正這麼想著呢,就看到單元樓下盧琬帶著兩大簍子的菜蹲守在門口了。看見儲方歌就一個猛撲上來,差點給韓頌都撞撅了。
「我過稿了寶貝,我總算是過稿了。」語氣中的興奮之情,並不亞於儲方歌,「快,乾飯,火鍋,我想這一口想死了要。」
這是她給自己定下來的 flag,不過稿子,不吃火鍋。
「恭喜恭喜。」儲方歌把她這段時間的焦慮看在眼裡,也是由衷替她高興,就是可惜了原本激情四射的計劃。

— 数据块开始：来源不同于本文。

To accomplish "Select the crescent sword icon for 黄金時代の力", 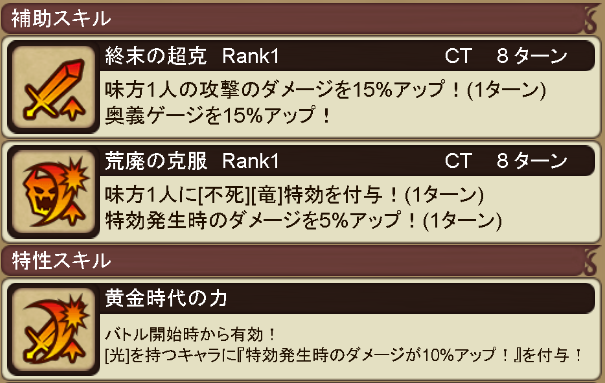I will 53,330.
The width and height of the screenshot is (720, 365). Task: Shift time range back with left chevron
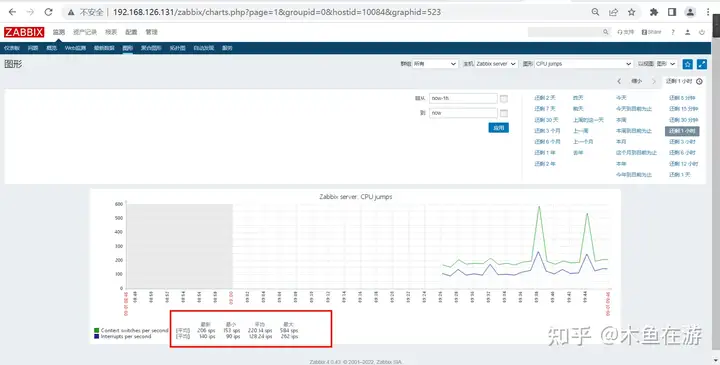click(619, 81)
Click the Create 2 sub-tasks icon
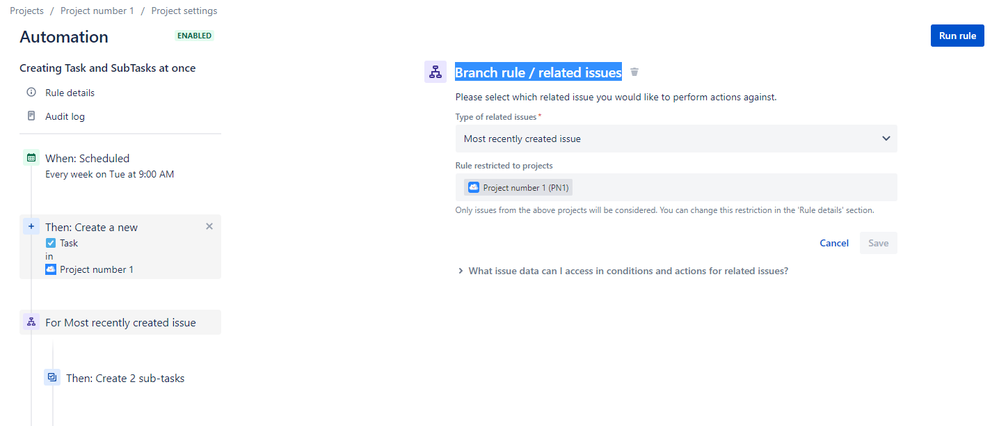Viewport: 999px width, 426px height. (x=52, y=378)
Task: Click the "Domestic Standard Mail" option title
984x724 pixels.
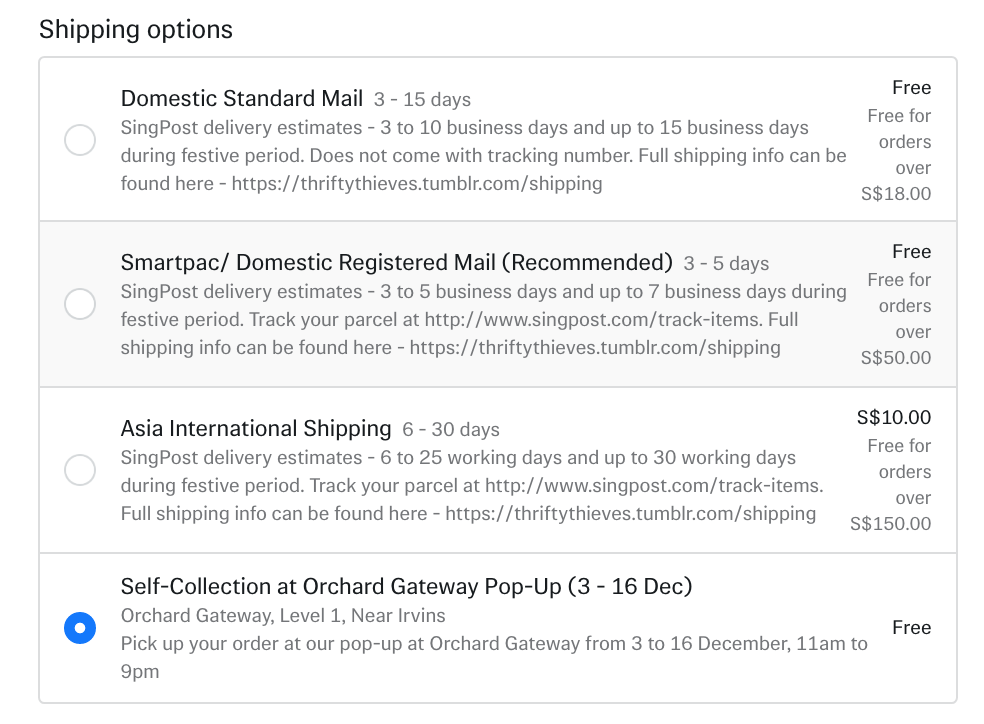Action: click(241, 98)
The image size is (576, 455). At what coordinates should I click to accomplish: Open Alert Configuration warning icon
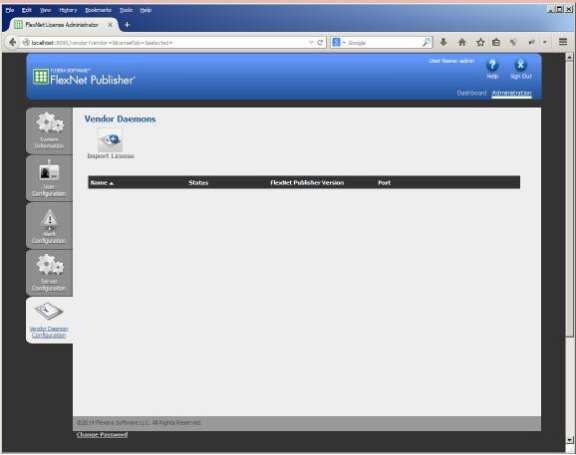coord(49,220)
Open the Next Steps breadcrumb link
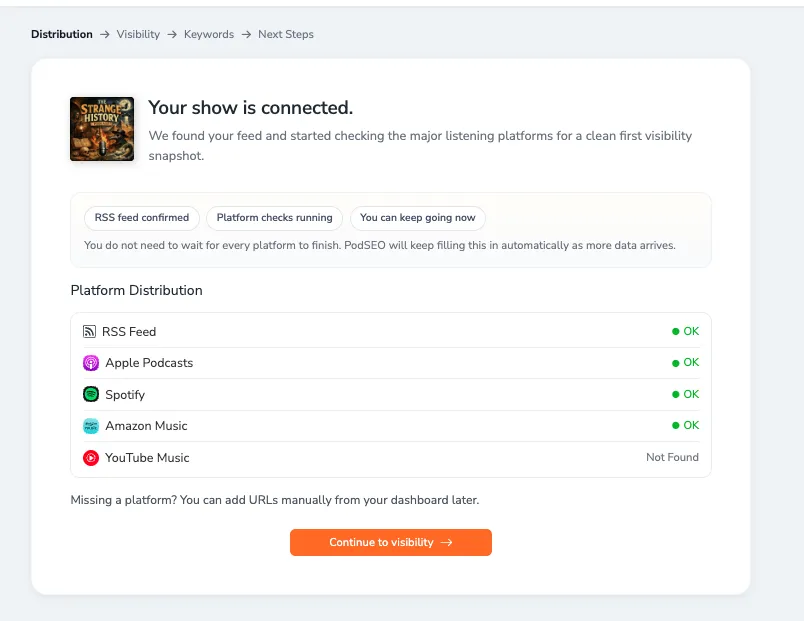Viewport: 804px width, 621px height. click(286, 34)
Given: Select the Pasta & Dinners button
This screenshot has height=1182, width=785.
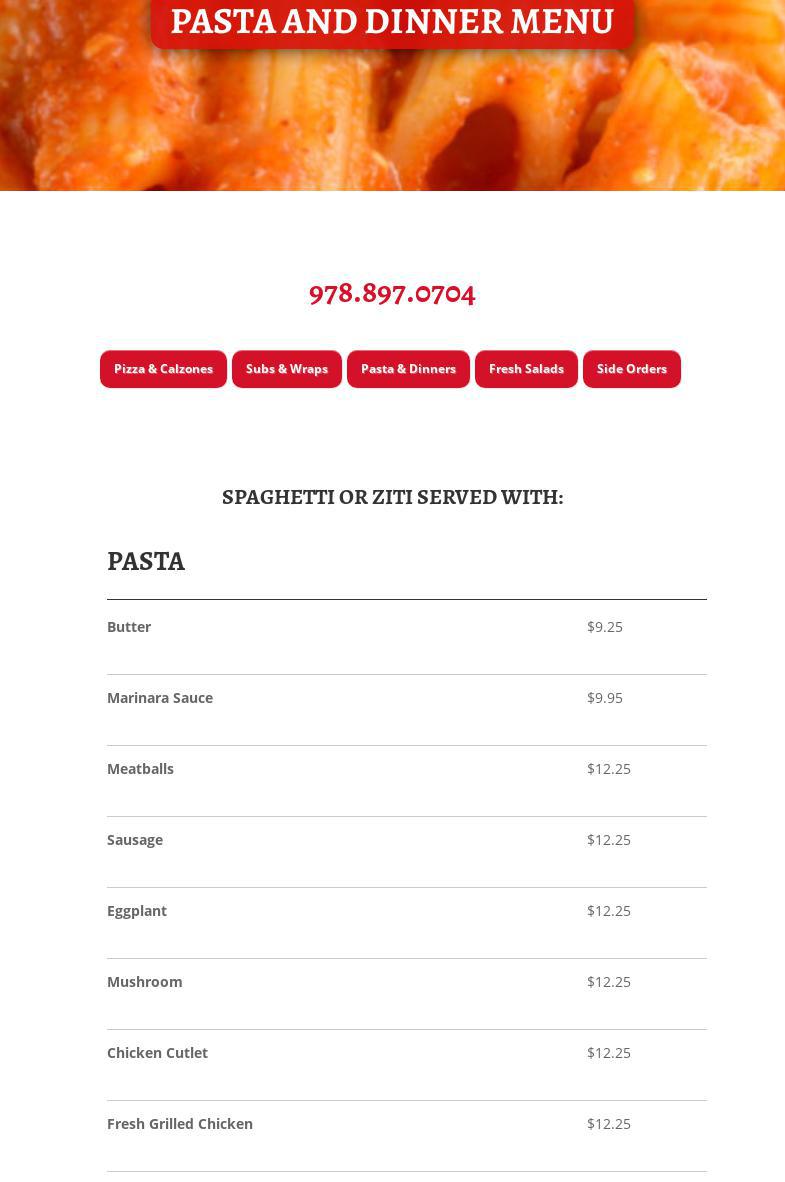Looking at the screenshot, I should coord(408,369).
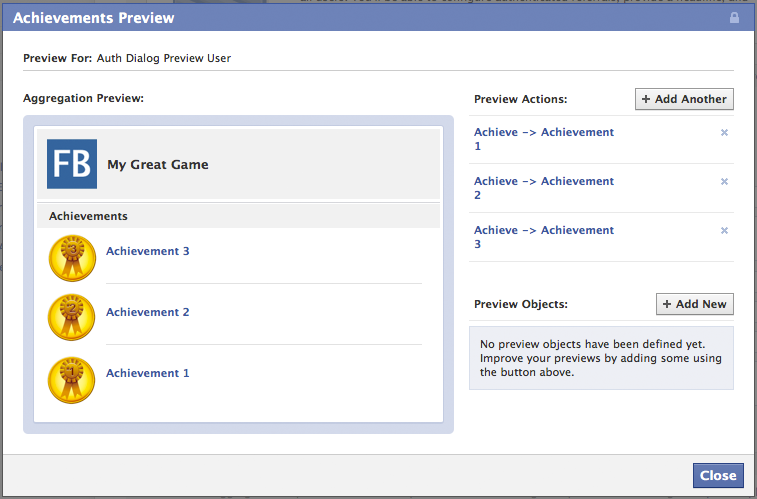Open the Achievement 1 link
Viewport: 757px width, 499px height.
coord(147,373)
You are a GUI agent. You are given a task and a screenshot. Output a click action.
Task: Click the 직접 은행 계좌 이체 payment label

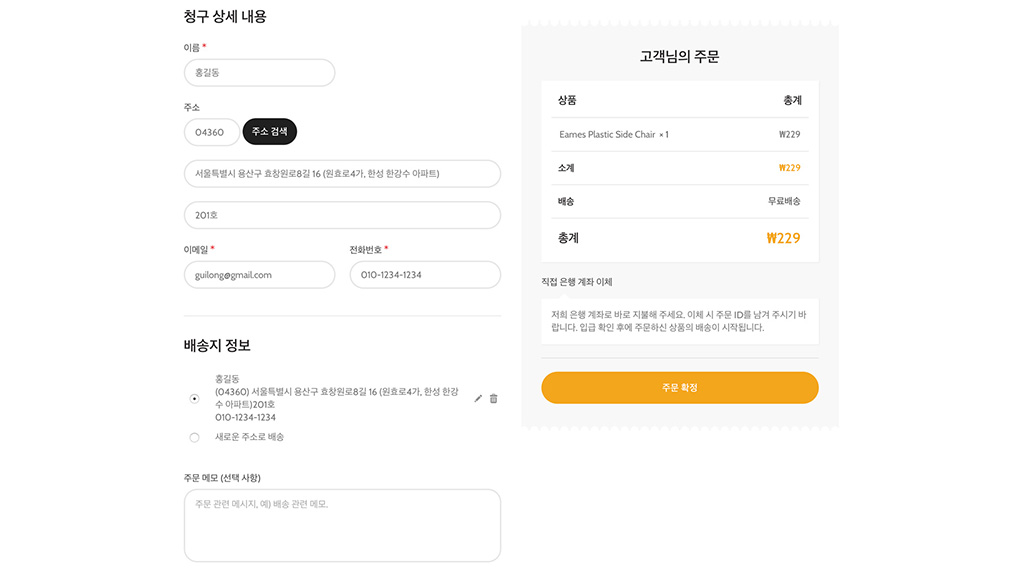click(x=576, y=282)
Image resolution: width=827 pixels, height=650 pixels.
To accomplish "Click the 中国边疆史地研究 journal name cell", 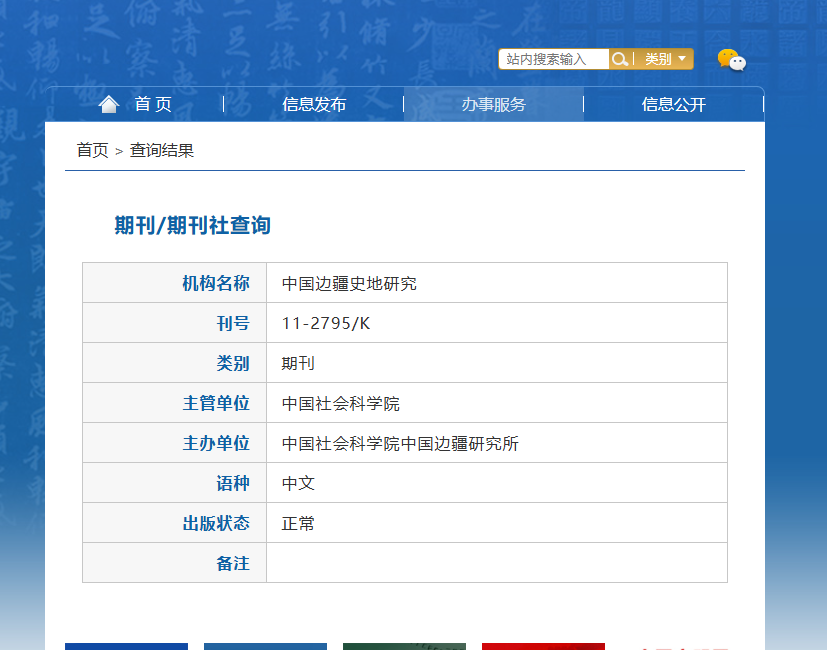I will (x=497, y=283).
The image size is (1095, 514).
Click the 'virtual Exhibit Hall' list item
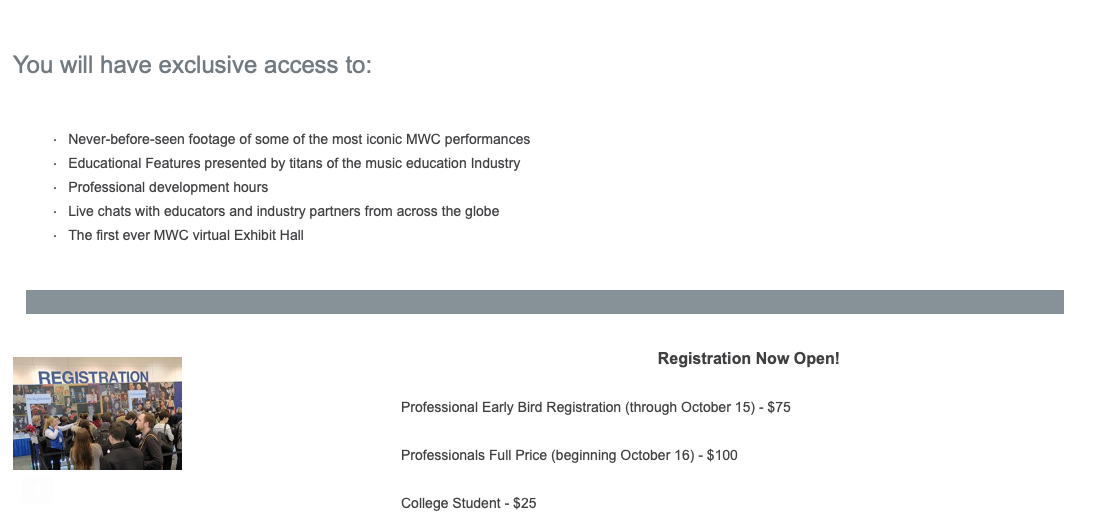click(x=185, y=235)
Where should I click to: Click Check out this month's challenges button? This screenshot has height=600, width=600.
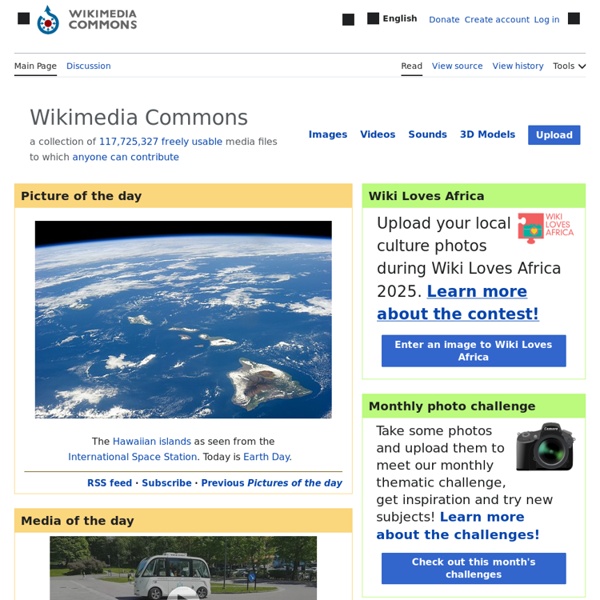tap(473, 568)
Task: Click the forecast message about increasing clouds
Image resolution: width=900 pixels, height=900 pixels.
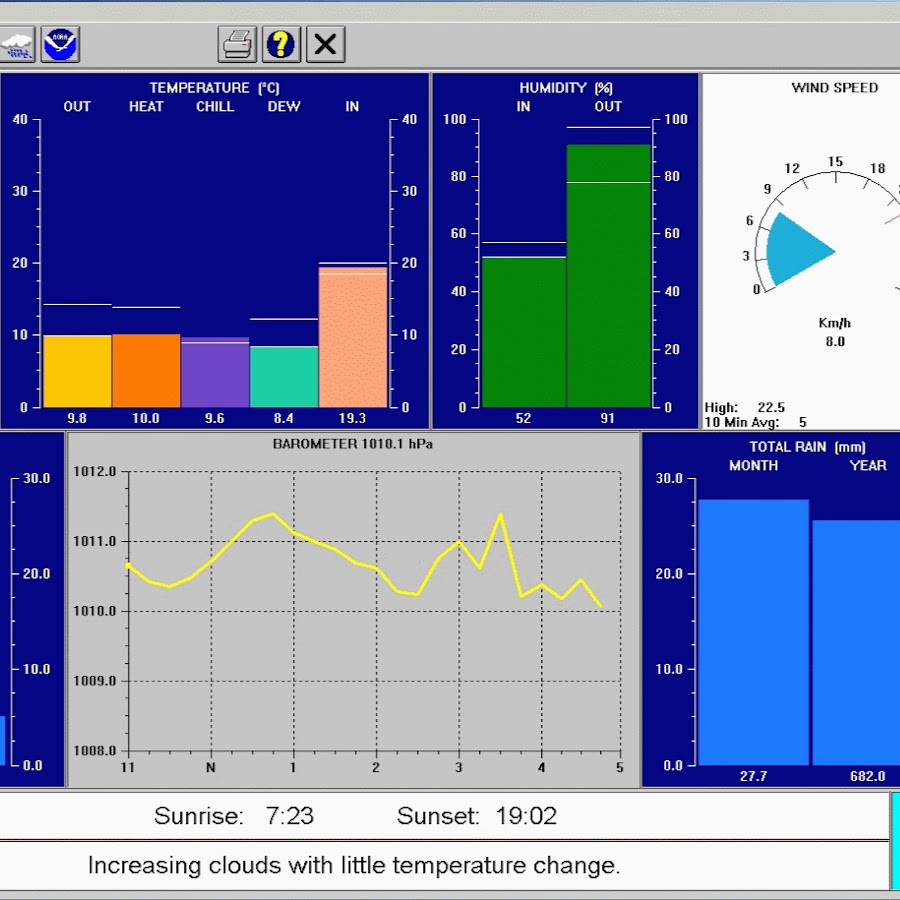Action: click(x=354, y=866)
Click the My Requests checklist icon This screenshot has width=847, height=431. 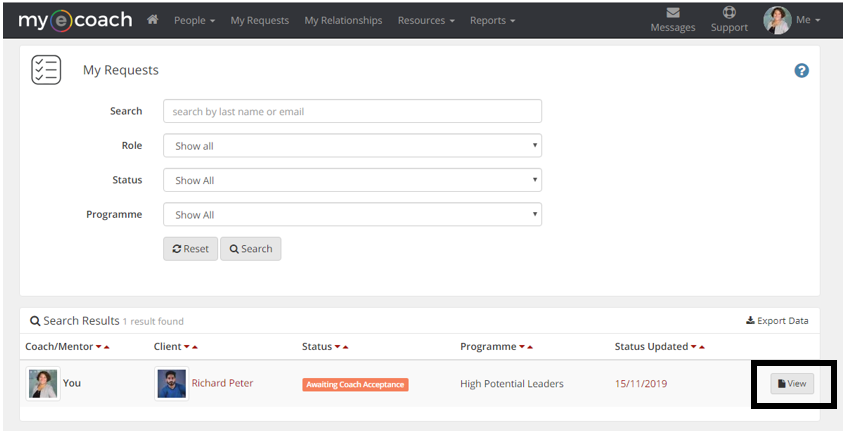pos(46,70)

被她列為唯一攻略對象的韓頌則非常識趣地拎起了菜,兢兢業業當了個廚師。
「這麼說,我耽誤你行動了?」
儲方歌癱回沙發上,「不是你耽誤,是我自己耽誤,我這手基本是告別行動了。」
正所謂成也是受傷,敗也是受傷,她暫時喪失了有力的右手,做什麼都不得勁兒。
「誰當初說的,現在這種情況很難沒有機會的?」
儲方歌說:「這不是計劃趕不上變化嗎?」
變數一旦多了,就很難說得清楚。
她坐起來,從茶几上拿了個橘子,邊剝邊問:「別光說我,說說你,上回丟下我一走了之,你報仇了沒?」
「你說那討人厭的老師啊?我跟他好好溝通了一下,他答應給我拍校園內景,順帶著普及一下校園制度什麼的。」
「我怎麼覺得你也沒有很討厭人家啊?」儲方歌實事求是道。
「還好吧,畢竟他也是恪守原則。」
儲方歌把橘子分了一半放到她手裡,抬臉看她說:「你不對勁。」
盧琬也不辯解,挑眉笑了笑,儲方歌瞬間明白,比出一個」OK「的手勢,不再問了。
「行了。」盧琬抬手看了看表,從沙發上起身,「我得走了,不耽誤你們倆。」
「這麼晚了,不行睡這兒吧。」儲方歌勸道。
「不晚,高三還得有個十分鐘才下晚自習呢。」她眨了下眼,舉起手機,「放心吧,我全程位置共享的。」
儲方歌又不蠢,自然而然地猜到這句晚自習的含義,不由地咋舌:「你這速度是不是太快了點。」
「這有什麼的,大家都成年人了。再說了,離未成年該關燈的戲份還遠著呢。」盧琬非常地坦然,「現在心理身體狀態都好,膽子大點也沒事兒。大不了就是被拒絕,下次再說唄。」
最後這半句,也不知道是傳輸觀點還是怎麼,反正在儲方歌的理解里,這是在點自己。
「盧琬走了嗎?」韓頌收拾完,端出來兩杯水,卻沒看見人。
「走了已經。」儲方歌拍了拍沙發空處,「你也休息一會兒吧。」
韓頌點頭,將熱水擺在茶几上,「等我一下,我拿冰塊。」
「不用。」她伸手抓住他的袖子,「我們聊聊。」
說是聊聊,卻沒有一個人先開口。儲方歌叱吒情場多年,難得有如此緊張的時候。她深呼吸幾下,穩住心神,正準備起頭,那廂韓頌先開了口,叫她名字。